WHAT YOU ARE ASKED TO DO: Copy the rows below word for word, everything from the line containing "You are a GUI" down to the line containing "coord(226,121)", with both of those lines included. Leave the pictures out of your copy.

Rows pointing to spots in documents and screenshots:
----------
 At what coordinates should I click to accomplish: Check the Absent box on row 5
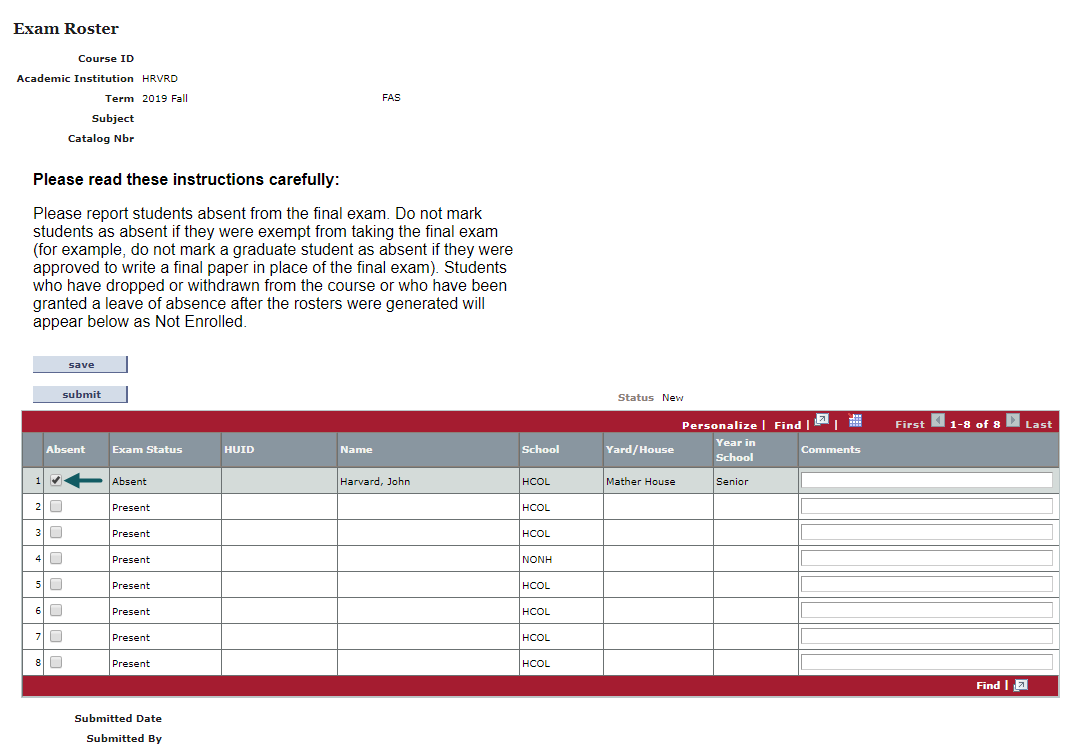(55, 584)
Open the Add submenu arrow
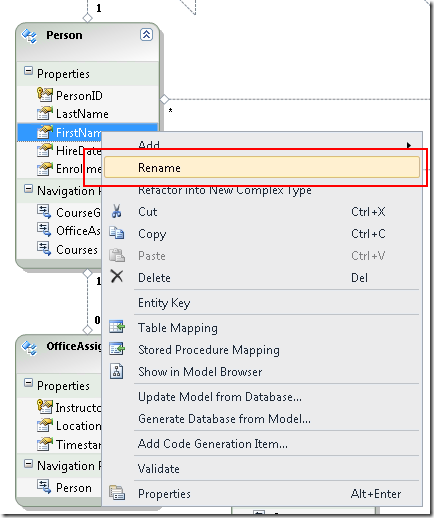 coord(408,145)
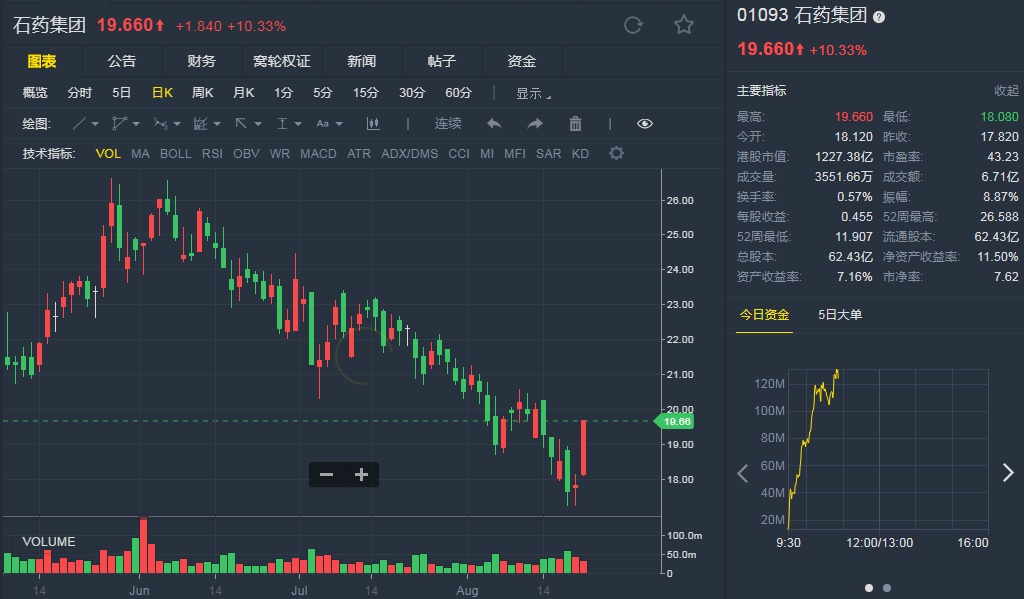
Task: Click the candlestick style icon in drawing toolbar
Action: (374, 124)
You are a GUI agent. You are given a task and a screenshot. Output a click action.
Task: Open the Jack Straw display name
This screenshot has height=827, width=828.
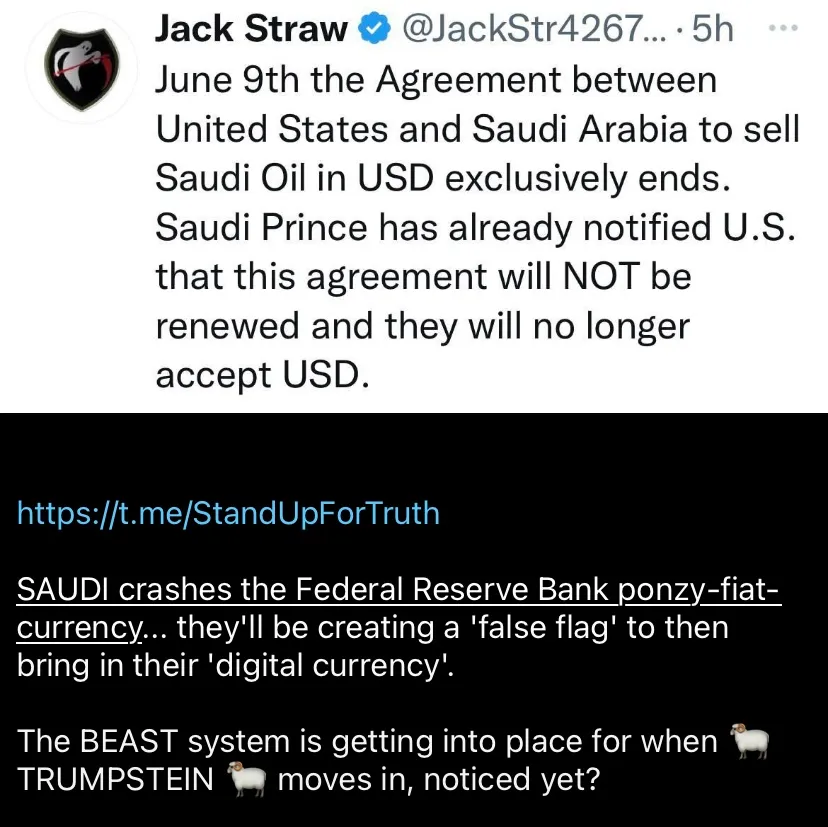tap(251, 31)
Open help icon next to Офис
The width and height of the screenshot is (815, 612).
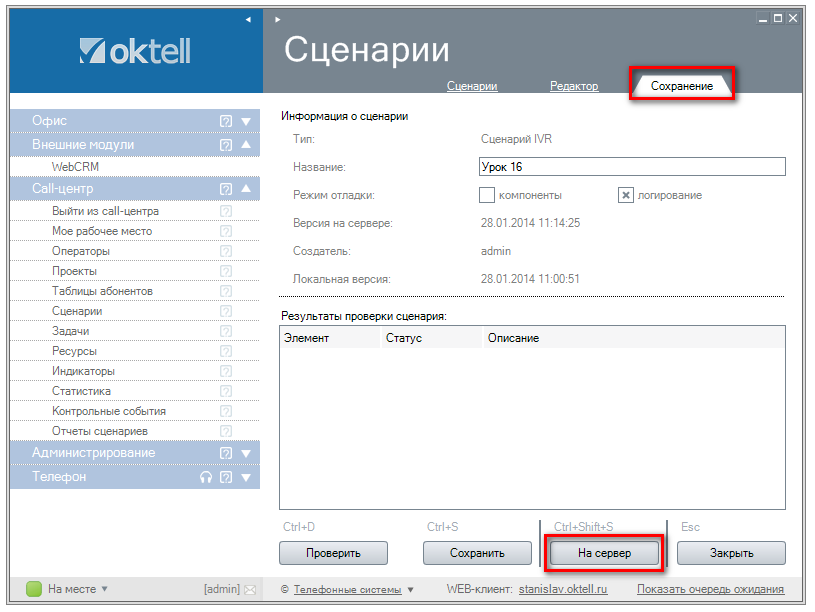coord(226,121)
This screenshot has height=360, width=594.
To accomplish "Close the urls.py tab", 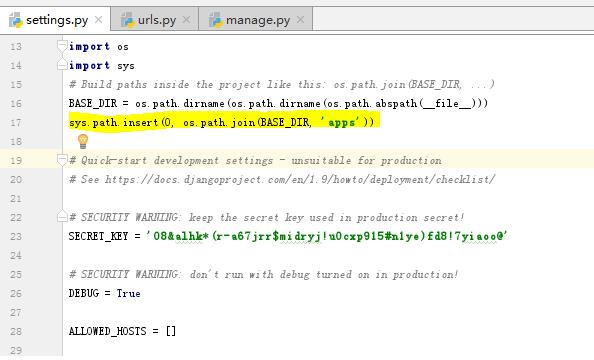I will coord(186,20).
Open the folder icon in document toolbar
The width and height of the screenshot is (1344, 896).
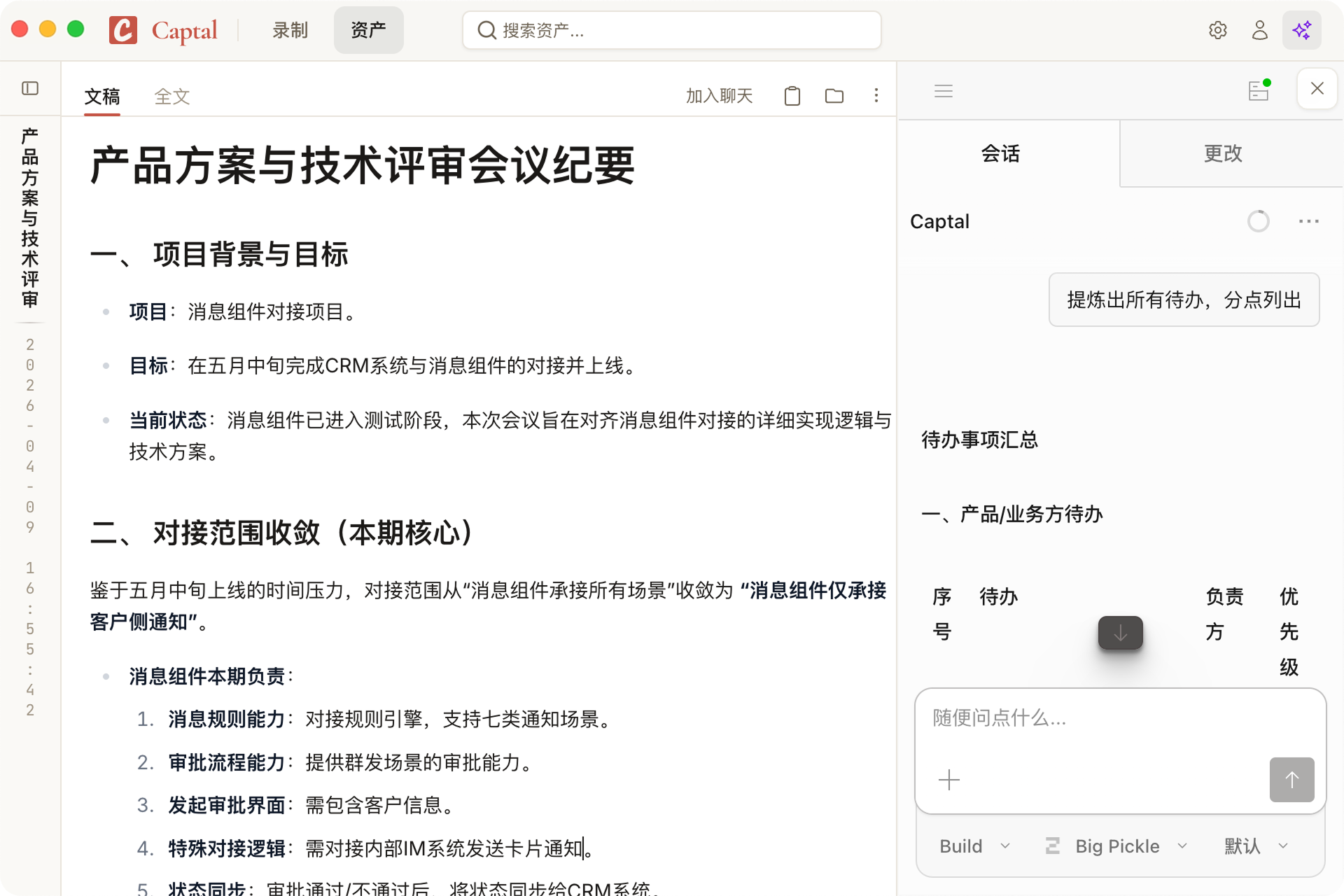tap(834, 96)
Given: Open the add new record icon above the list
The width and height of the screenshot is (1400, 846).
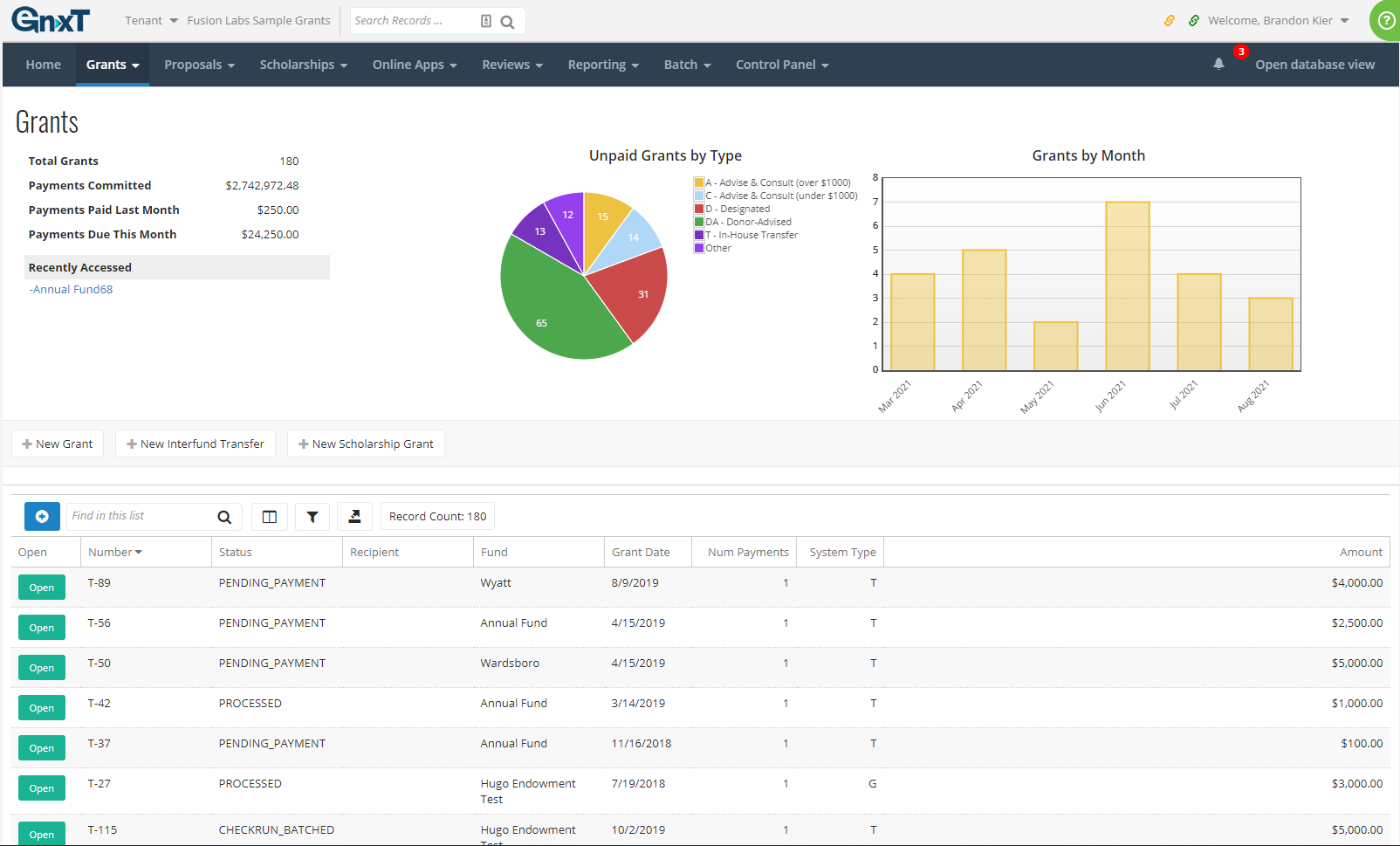Looking at the screenshot, I should pos(42,516).
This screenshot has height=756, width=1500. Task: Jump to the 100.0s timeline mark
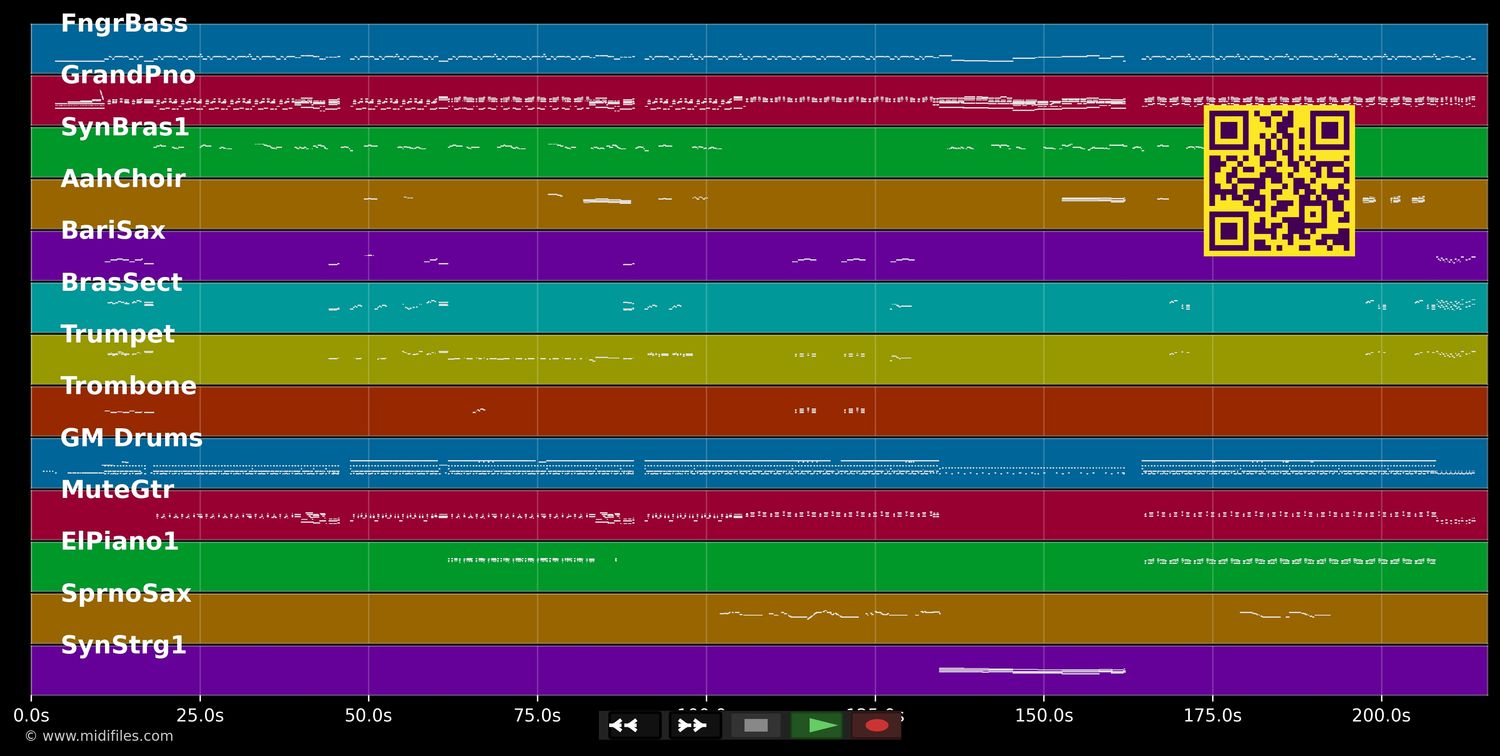click(x=705, y=715)
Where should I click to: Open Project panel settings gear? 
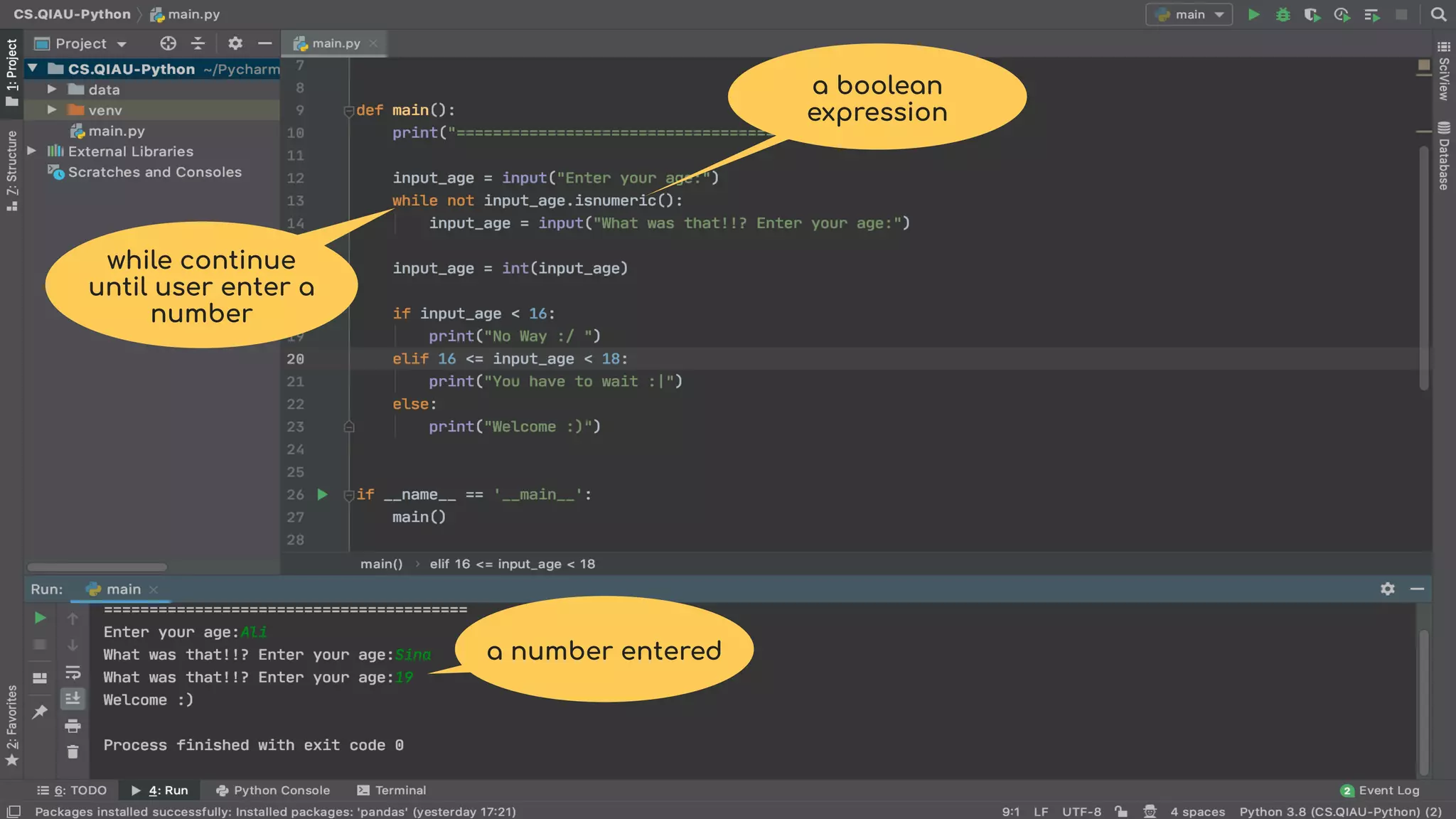(x=235, y=43)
----------
FULL ANSWER:
You are a GUI agent. You are given a task and a screenshot. Output a click action.
Task: Open the Jack Straw display name
This screenshot has height=827, width=828.
tap(251, 31)
Open help icon next to Офис
The width and height of the screenshot is (815, 612).
coord(226,121)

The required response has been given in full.